Isle of Wight is ‘Go’!

dramaticflight

Now that we have the Red-billed chough (Pyrrhocorax pyrrhocorax) back in Cornwall and, therefore England – something that’s been dear to my heart all my life, certainly since I started working with them in the 1970s. They took up a good five years of my life in the eighties, as anyone who knows me knows.  The results of all that work can be seen in my thesis here https://chough.org/research-papers

So it was great to be involved in someone else’s project for once and view it from a more dispassionate angle.  This is part of what I wrote to Steve Jones – indefatigable and a huge source of knowledge about the island’s wildlife – after I visited last week and was shown  lots of key sites.  His energy and imagination will I’m sure achieve results.  

Dear Steve,
Thank you very much for taking the time to show Sam and myself round many potential Chough sites on the island on Tuesday. It was an exciting, if very hot, visit which we both thoroughly enjoyed.
_ _ _ _ _
EXERCISE BRIEF
Write the next part of the chough piece about the Isle of Wight, picking up after its last sentence.
_ _ _ _ _
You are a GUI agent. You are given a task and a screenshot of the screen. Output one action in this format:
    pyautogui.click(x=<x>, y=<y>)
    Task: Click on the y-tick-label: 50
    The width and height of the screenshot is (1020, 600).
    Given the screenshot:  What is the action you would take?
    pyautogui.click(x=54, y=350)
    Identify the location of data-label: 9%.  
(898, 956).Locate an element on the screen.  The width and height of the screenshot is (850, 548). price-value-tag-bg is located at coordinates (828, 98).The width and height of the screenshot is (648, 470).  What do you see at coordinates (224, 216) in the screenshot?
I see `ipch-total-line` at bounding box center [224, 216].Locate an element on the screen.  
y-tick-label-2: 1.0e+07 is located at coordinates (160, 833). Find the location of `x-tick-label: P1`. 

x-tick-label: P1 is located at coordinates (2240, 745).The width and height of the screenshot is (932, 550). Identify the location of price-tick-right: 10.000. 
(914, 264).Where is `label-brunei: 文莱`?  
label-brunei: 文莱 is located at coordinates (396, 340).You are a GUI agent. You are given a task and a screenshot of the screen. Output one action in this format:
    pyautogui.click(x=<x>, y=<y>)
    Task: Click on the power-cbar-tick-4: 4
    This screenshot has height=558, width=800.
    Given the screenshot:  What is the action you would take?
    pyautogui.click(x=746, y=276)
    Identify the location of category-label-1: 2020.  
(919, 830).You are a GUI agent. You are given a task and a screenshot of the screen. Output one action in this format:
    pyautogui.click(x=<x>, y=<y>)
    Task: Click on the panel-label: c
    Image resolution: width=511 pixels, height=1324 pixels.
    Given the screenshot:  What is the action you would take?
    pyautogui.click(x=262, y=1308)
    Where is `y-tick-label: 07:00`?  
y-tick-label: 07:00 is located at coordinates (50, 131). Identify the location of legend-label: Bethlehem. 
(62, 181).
_ _ _ _ _
TASK OUTPUT
The experience far exceeded my expectations. I was not prepared for such a varied and extensive range of different highly suitable habitats.

Despite the fact that it was high tourist season, with increased numbers due to ‘staycation’, large areas we visited were devoid of human (and dog) presence. In contrast, the invertebrate populations were more dense than anything I’ve seen on the mainland recently, so prey resources are well catered for – the richness of bird life, resident and visiting the island on migration, supports this view – nesting sites similarly.

There is ample short-grazed / naturally exposed sward available with plenty of mosaics and earth exposures of different kinds with good areas of varied wild cliffscape and inaccessible coves and beaches; the quality of geology and botany is extensive and rich. In short, I was deeply struck by the extent and variability of suitable Chough habitat; it was difficult to think of anything which was lacking! 

Considering the island is (surprisingly!) large, all compass points and aspects are available viz a viz shelter, breeding, feeding, and exposure (including east for early morning solar irradiation).  There is generally sympathetic stewardship with the National Trust being principal, and also wealthy independent landowners keen on chough re-establishment. The entire island contains within its ca.150 sq mi (380 km2) and coastline of approximately 70 miles (113km) a surfeit of extensive fine habitats.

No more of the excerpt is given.